Dan Wieden, cofounder of Wieden+Kennedy, is sure that John Jay, his agency's global executive creative director, does work related to advertising. He just can't quite describe it. Jay commutes -- between the shop's offices in Tokyo, Shanghai, London, and Amsterdam, where he identifies the most creative local people in art, music, and technology. Jay unearths -- what's new, exciting, and bubbling up on the edges of places as unlikely as Delhi and Detroit, so he can feed that culture into the hive mind of the Portland, Oregon -- based powerhouse. (No wonder Advertising Age noted W+K's "sense of current culture" when it named the shop Creative Agency of the Year.) And in his free time, Jay runs his own company, Studio J. Its latest project: "The Grove," a proposed blockwide "art hostel" for young global creatives -- musicians, filmmakers, artists, designers, hackers -- that he's developing near the front gates of Portland's old Chinatown with Ace Hotel cofounder Alex Calderwood and Goldsmith Blocks LLC. But the veteran ad man, who's worked on campaigns for Nike, Uniqlo, and Target, is just getting started. "I consistently try to connect to the greater cultural world," he says, "in order to help make W+K a catalyst for innovation on a global scale in areas outside of what used to be called advertising."
"Off the grid" is often a mental state. One place where I can go and hide from the mundane of the day to day, a place where you can just lose yourself is a quiet little place called New York City.

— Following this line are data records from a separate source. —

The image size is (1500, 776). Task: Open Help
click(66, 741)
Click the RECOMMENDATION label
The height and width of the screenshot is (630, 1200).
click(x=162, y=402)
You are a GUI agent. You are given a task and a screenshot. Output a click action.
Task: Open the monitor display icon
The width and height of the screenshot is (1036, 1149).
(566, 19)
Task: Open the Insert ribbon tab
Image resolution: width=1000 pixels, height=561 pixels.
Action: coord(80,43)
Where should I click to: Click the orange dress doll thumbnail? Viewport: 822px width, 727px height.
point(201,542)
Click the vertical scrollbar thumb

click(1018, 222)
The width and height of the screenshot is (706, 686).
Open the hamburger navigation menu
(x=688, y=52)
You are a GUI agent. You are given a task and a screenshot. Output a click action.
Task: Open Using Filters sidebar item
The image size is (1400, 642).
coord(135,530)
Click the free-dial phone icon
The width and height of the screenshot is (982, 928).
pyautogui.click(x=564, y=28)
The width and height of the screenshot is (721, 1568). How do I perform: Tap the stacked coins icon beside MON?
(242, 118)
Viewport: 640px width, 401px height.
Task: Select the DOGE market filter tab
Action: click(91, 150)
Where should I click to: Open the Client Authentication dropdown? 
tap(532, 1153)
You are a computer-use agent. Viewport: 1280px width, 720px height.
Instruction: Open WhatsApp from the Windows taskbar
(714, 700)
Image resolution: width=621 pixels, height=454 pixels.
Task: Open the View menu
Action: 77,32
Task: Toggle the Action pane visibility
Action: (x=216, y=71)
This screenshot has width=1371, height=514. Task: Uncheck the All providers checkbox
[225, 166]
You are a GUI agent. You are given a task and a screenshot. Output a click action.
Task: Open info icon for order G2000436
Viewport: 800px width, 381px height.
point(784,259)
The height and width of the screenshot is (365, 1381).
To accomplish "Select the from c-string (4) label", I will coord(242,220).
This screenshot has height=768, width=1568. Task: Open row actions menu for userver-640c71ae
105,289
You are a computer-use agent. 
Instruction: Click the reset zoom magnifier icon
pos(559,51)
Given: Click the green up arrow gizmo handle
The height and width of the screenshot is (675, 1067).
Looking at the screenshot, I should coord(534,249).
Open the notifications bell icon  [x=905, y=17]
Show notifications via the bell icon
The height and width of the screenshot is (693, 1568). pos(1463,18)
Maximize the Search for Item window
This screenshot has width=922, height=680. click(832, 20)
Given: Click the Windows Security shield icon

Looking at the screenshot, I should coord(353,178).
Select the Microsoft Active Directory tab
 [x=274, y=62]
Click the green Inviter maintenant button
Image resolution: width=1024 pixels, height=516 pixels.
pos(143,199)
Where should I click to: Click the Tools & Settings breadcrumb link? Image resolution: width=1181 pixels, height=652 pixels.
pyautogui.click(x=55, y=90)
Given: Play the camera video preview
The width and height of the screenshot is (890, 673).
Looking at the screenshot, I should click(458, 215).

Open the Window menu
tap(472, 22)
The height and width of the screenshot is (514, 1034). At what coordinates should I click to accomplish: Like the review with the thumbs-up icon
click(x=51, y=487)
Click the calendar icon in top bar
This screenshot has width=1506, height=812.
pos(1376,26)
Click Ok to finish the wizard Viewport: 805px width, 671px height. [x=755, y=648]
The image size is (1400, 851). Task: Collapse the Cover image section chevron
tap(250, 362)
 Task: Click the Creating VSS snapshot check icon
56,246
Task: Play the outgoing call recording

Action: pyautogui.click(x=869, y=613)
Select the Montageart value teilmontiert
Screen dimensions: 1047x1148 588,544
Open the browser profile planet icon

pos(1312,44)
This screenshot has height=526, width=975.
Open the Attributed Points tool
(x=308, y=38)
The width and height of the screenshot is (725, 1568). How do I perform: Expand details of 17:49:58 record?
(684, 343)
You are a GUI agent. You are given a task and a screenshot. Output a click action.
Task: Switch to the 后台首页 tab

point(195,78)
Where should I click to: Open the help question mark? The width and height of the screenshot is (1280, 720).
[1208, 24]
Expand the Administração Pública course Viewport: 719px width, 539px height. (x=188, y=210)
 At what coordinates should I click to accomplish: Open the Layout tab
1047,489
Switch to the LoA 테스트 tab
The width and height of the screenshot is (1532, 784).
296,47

Yes, it's my old hometown and I know it well but New York City continuously offers the new... mixing cultures and social exchange through a diversity of people and ideas that is hard to experience anywhere else in the world. New York has a proactive spirit that unabashedly celebrates success and yet offers you the freedom to create as you wish. You can lose yourself anonymously in Brooklyn, on a sofa at the Ace Hotel with strangers or in the vast catacombs of the Metropolitan Museum.
It is not simply about time but the quality of experience. I have my private bars and cafes in the cities where I work, whether Tokyo or Shanghai... one actually has a secret code at a hidden door that changes nightly. There are public places that I regularly wander through by myself in Portland, New York, or Milan. Being 'off the grid' can be momentary... but if it's also inspiring, the affects can be forever.